Problem: Show every line in the entries below where the word "agent" appears.

Items from a dataset
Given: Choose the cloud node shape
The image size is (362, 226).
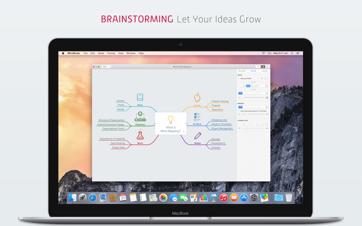Looking at the screenshot, I should pyautogui.click(x=257, y=86).
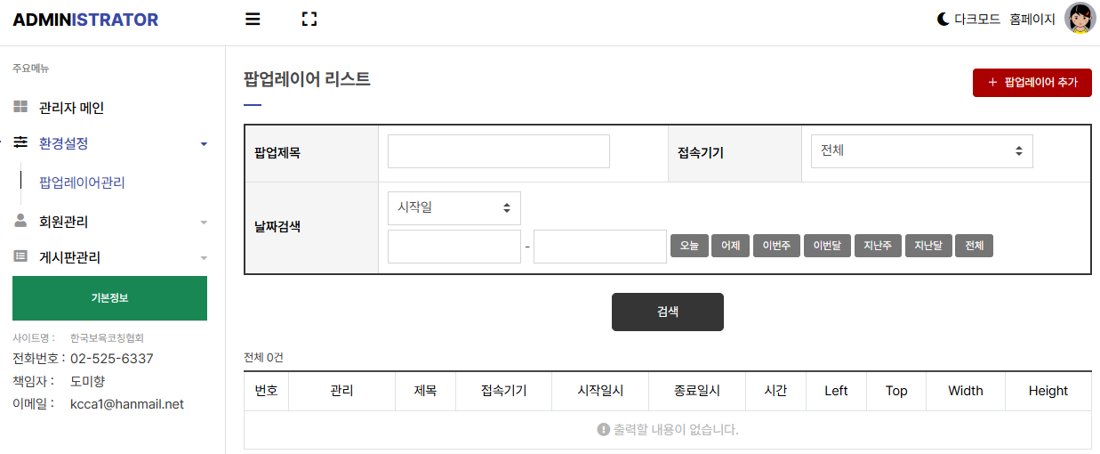The height and width of the screenshot is (454, 1100).
Task: Expand the 회원관리 menu arrow
Action: [204, 222]
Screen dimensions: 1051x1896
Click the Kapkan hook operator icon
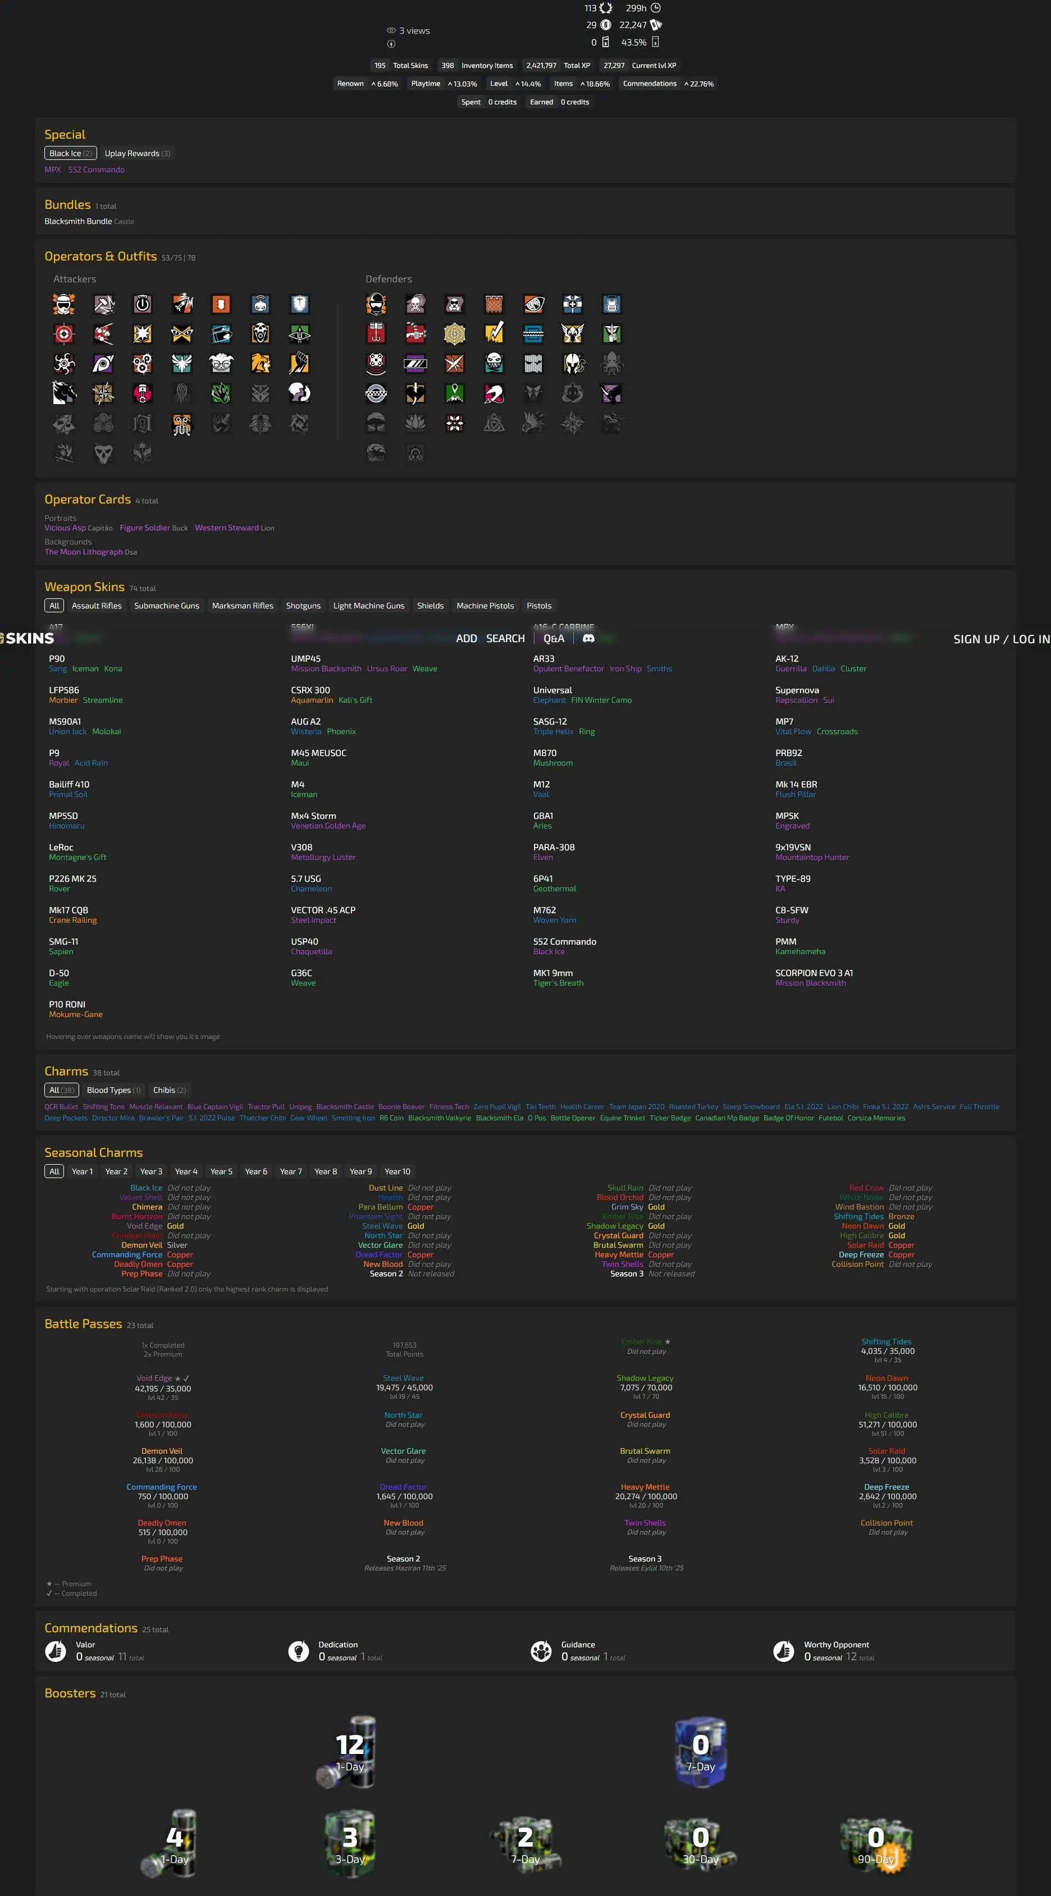[x=376, y=334]
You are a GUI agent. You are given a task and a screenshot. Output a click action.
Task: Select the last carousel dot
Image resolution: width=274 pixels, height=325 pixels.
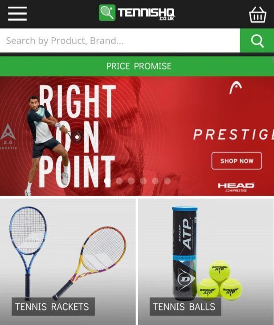tap(167, 181)
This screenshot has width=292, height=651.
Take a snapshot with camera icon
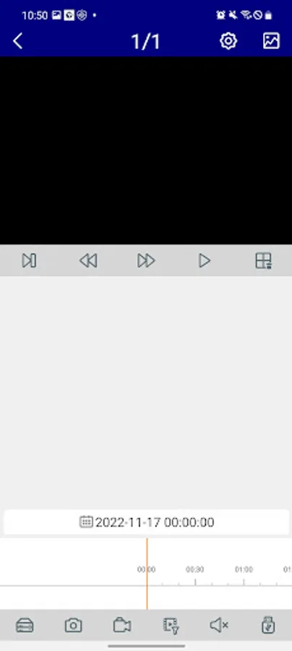(74, 625)
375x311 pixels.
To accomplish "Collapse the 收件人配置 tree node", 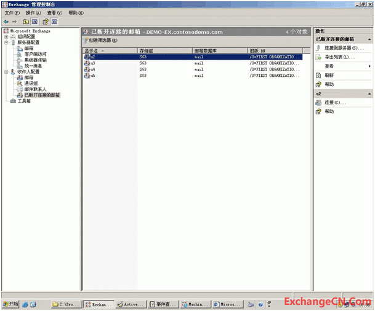I will [x=6, y=72].
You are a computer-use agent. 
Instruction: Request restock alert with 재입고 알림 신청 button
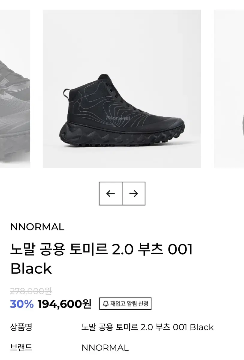point(126,304)
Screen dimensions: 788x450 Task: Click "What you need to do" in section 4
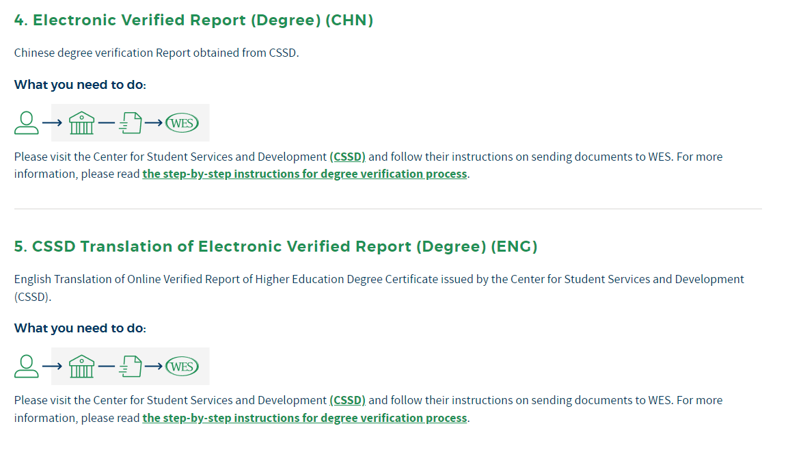point(80,85)
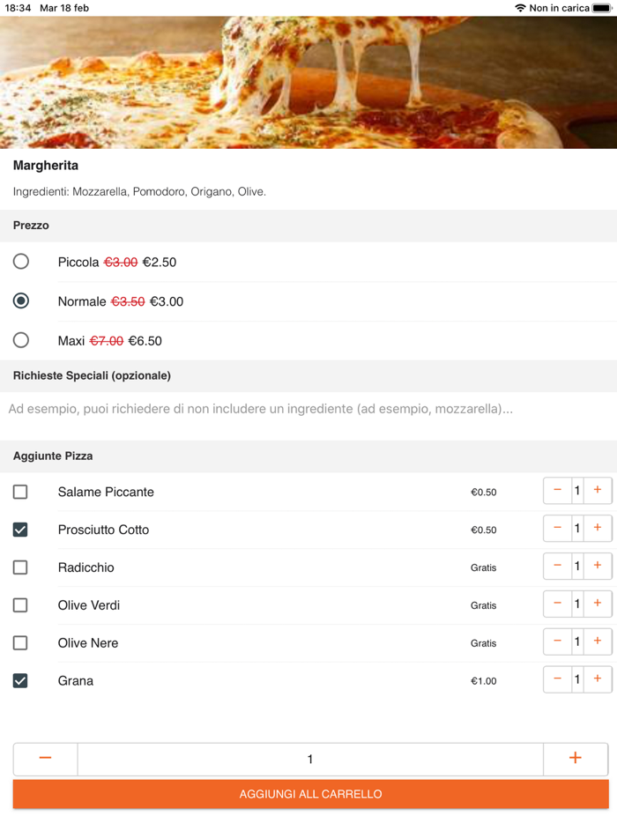Tap the Margherita pizza header photo
617x823 pixels.
309,82
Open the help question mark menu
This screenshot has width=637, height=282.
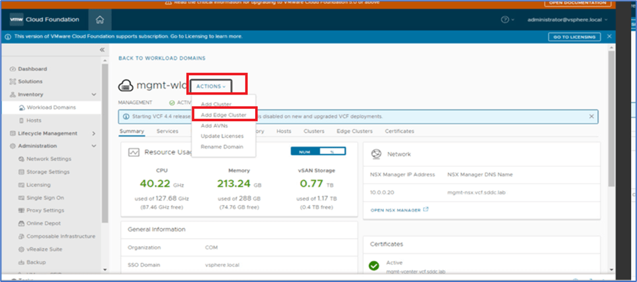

Expected answer:
You are a GUI agent. You are given a task and a screenshot. Output a click action.
You are a computer-use agent. 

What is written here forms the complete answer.